This is a question of why not brick. That is, a question that asks why something false is true. This is not the case when in C ++ your code is legal.
A living example , as you can see in gcc 4.8, this does not actually compile.
I assume the question is "why gcc 4.6 allows you to compile this code." One of the things that compilers did at an early stage when writing template
extenders was to treat them as something like macros. Very little would be done when they announced, and everything would look when they instantiated.

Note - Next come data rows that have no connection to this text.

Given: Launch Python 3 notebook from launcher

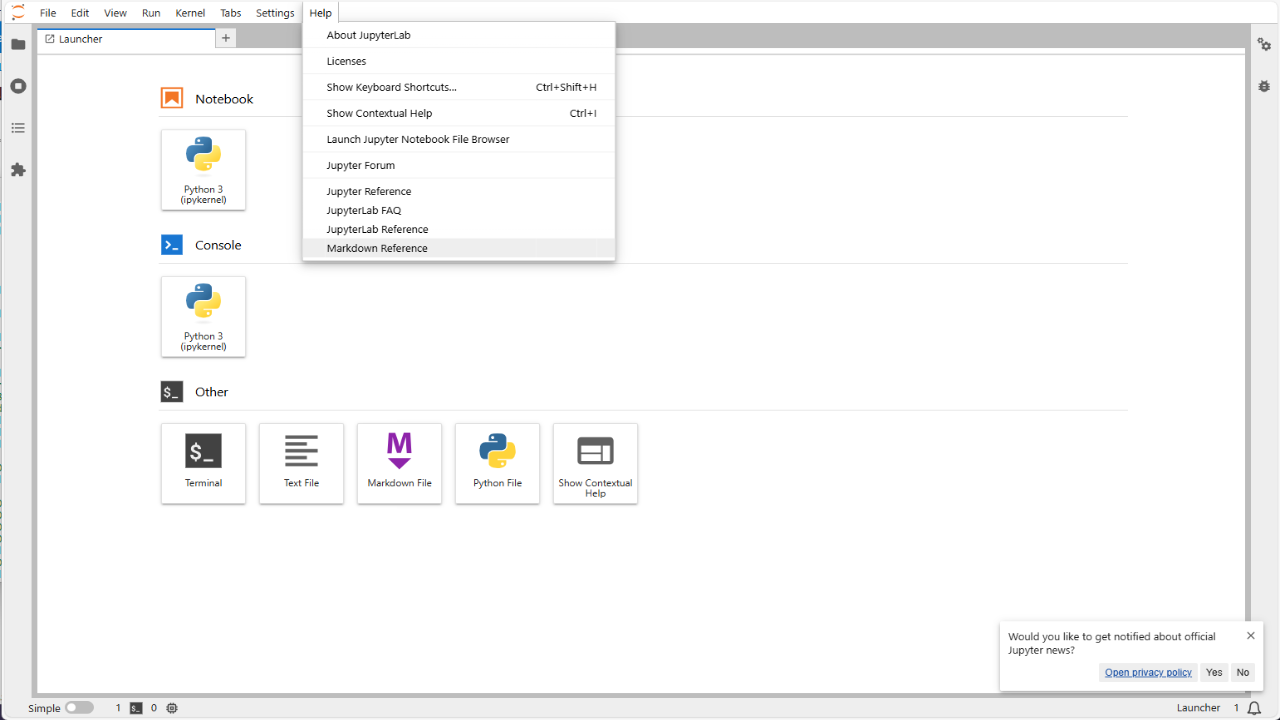Looking at the screenshot, I should (203, 169).
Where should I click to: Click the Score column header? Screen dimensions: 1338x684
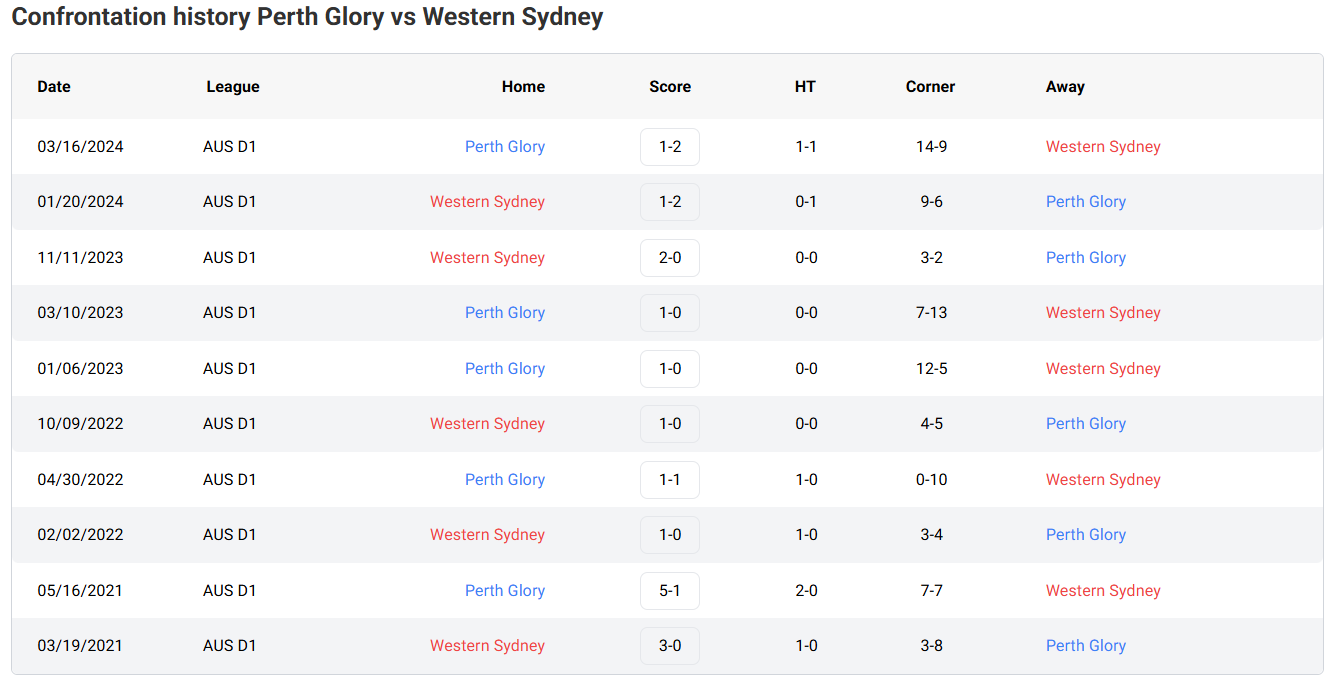(x=670, y=87)
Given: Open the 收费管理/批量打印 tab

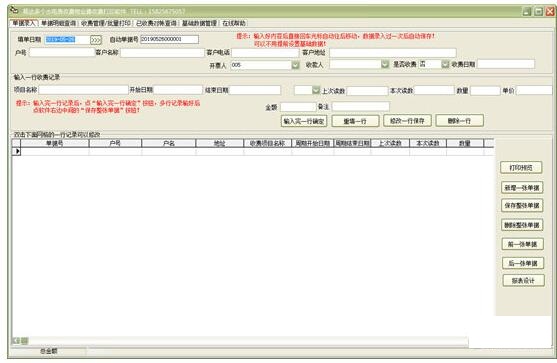Looking at the screenshot, I should [x=106, y=23].
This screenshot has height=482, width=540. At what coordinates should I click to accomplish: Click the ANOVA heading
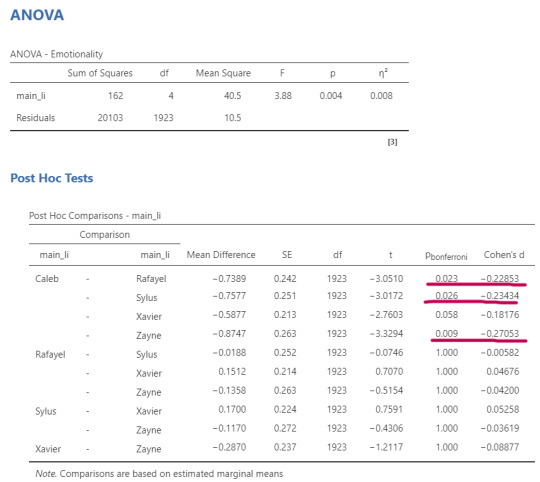(x=37, y=15)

Compilers now tend to do more things when a template
declared, and less when it is created. This is what the C ++ standard requires, or at least closer.

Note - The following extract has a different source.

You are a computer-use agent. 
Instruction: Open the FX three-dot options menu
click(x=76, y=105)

As it happens, ADL can get around this: bar
requests that find bar
through ADL should not be visible at the point where foo
is written, but rather at the instantiation point.
The gcc 4.8 error message is pretty clear:
prog.cpp: In instantiation of 'void foo(T) [with T = int]': prog.cpp:16:7: required from here prog.cpp:6:10: error: 'bar' was not declared in this scope, and no declarations were found by argument-dependent lookup at the point of instantiation [-fpermissive] bar(x); // OKAY ^ prog.cpp:10:6: note: 'template<class T> void bar(T)' declared here, later in the translation unit void bar(T x) ^
these requirements can be changed or clarified in C ++ 11, so it is entirely possible that the behavior of gcc 4.6 was legal in accordance with the C ++ 03 standard.